Python
======

The information below is complementary to the `Python
<https://docs.alliancecan.ca/wiki/Python/en>`_ page in the Alliance technical
documentation.

Modules
-------

To load a Python version compatible with the default software environment:

.. code-block:: console

    [alice@ip09 ~]$ module avail python
    ------------------------------------- Core Modules --------------------------------------
       ipython-kernel/3.10              python-build-bundle/2024a (D)
       ipython-kernel/3.11       (D)    python/3.10.13            (t,3.10)
       ipython-kernel/3.12              python/3.11.5             (t,D:3.11)
       python-build-bundle/2023b        python/3.12.4             (t)

    ...

    [alice@ip09 ~]$ module load python/3.11.5

The recommended version (default module) is indicated by ``(D)``. If you need a
version which is not available in the default software environment, use `module
spider python` to list all available versions.

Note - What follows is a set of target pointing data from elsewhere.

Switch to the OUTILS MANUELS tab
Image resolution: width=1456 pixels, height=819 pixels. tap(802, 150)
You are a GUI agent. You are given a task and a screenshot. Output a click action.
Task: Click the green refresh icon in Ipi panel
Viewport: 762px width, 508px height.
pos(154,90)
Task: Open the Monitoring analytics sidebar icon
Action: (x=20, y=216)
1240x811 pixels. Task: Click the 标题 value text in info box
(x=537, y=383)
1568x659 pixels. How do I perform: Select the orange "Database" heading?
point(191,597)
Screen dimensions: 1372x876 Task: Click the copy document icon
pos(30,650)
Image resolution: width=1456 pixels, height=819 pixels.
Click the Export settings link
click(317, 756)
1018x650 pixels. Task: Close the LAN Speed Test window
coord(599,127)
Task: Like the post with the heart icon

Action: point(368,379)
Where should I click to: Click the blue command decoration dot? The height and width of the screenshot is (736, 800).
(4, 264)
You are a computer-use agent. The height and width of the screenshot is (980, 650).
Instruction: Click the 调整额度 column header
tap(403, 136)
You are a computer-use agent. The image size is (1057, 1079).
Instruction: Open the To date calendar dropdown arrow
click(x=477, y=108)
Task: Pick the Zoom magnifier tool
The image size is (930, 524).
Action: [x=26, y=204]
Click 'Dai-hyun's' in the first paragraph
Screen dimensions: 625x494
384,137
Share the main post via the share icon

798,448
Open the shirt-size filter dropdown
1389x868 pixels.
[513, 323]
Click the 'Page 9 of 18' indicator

In addition to modules for Python itself, the Alliance software contains modules
for `Scientific Python`. Named ``scipy-stack``, they provide ``scipy`` but also
``numpy``, ``pandas``, ``matplotlib``, etc. Once your module for Python itself
is loaded:

.. code-block:: console

    [alice@ip09 ~]$ module avail scipy-stack

    ------------------------------------- Core Modules --------------------------------------
       scipy-stack/2023b (math)    scipy-stack/2024a (math)    scipy-stack/2024b (math,D)

    ...

    [alice@ip09 ~]$ module load scipy-stack/2024b

Virtual environments
--------------------

As explained in the next section, Python packages (other than `Scientific
Python`) can be installed with the ``pip`` command, either by downloading them
from PyPI or by choosing from a collection of packages precompiled by the
Alliance software team. However, we recommend to never install Python packages
without first activating a virtual environment.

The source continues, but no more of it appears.